The Top Web Design Mistakes of 1999 - doitLP
https://www.nngroup.com/articles/the-top-ten-web-design-mistakes-of-1999/
======
CM30
These ones are especially relevant now:

> 1\. Breaking or Slowing Down the Back Button

Thanks to people who like implementing Javascript frameworks but have no idea
how to make them work properly. Then again, many also seem to break the whole
page loading aspect too, for much the same reason (hey Wikia).

> 6\. Moving Pages to New URLs

Seriously, this seems to be a thing every news site under the planet does,
despite said content not changing all that much. Why? Why keep breaking things
every few weeks or so? 301 redirects exist for a reason.

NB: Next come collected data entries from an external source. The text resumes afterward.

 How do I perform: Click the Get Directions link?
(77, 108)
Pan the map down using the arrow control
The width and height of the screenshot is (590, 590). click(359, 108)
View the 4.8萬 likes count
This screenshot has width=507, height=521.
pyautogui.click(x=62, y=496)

> 8\. Jumping at the Latest Internet Buzzword

Oh hey, now it's 'cloud', 'blockchain' and 'PWA'. Either way, this tendency is
especially common on news sites, whose web developers seem to think they're
working at NASA (or maybe Google).

> 10\. Anything That Looks Like Advertising

 _Looks at those newsletter sign up modals_

------
metaloha
Still 100% relevant nearly 20 years later.

------
onychomys
> "Animation avoidance makes users ignore areas with blinking or flashing text
> or other aggressive animations."

I will say that there's a part of me that thinks the deprecation of blink and
marquee was a mistake. I kind of miss those sometimes. It's a very small part,
mind you, but still.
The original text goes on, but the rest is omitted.